___ Text block ___

In his haunting second novel, Birds in Fall, Brad Kessler once again explores the affects of disaster and death on the people left behind.

 

One September night, a plane crashes into the Atlantic off the coast of Nova Scotia killing all of its passengers including Russell, a New York ornithologist, a Bulgarian cellist, a young Iranian girl, a Dutch couple, and a Taiwanese expatriate. Their families descend upon Trachis Island, seeking answers, hoping against the odds that their loved ones will still be rescued, mourning when that hope proves futile. Kevin Gearns, who witnessed the crash from his garden, shelters the families at his island inn. Kevin is still grieving from his own past and is steadily growing apart from his partner.

 

However, the story centers on Ana, the wife of Russell, and herself an ornithologist who studies the migratory patterns of birds. The reader is offered glimpses into the despair and grief of other individuals as well, their anger and sorrow over an event that has irrevocably changed their lives. We witness the different ways each person deals with those emotions. The inn is a cocoon, a temporary sanctuary apart from the world, a place that offers comfort long after those days immediately following the crash.

___

What to do
1 > In the review of Birds in Fall, who watches the plane crash from his garden?
2 > Write the next paragraph of the Birds in Fall review, picking up after its last sentence.
The lines that come after this review aren't needed for anything here.

___ Data lines ___

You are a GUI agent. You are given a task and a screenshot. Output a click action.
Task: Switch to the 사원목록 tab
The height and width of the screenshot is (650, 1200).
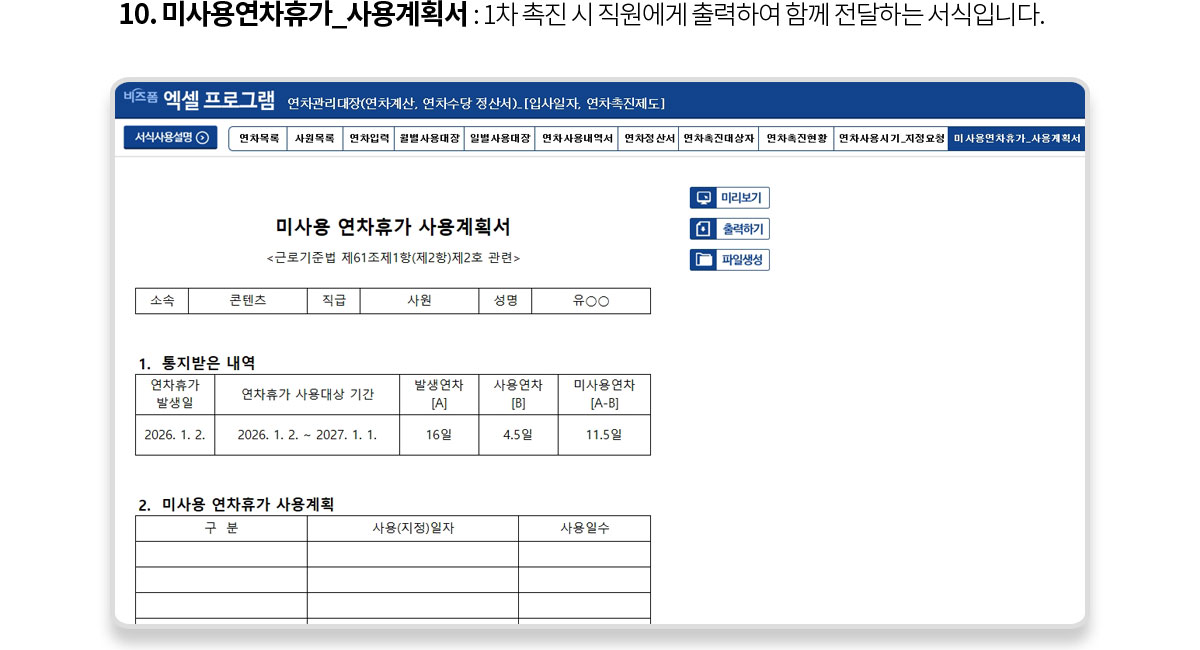[x=315, y=139]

___

Outputs by task
1 > Kevin Gearns.

2 >
 

Kessler deftly weaves myth and spiritual traditions into his story, exploring how we find meaning and solace in the face of terrible loss. Even the particulars of avian migration are given a singular poignancy, resonating within the surrounding human story. Kessler’s lyrical storytelling transforms what could have been a harsh, bleak account into an exquisite dance of grief and love. This atmospheric tale is to be savored and will linger with the reader long after the last page is turned.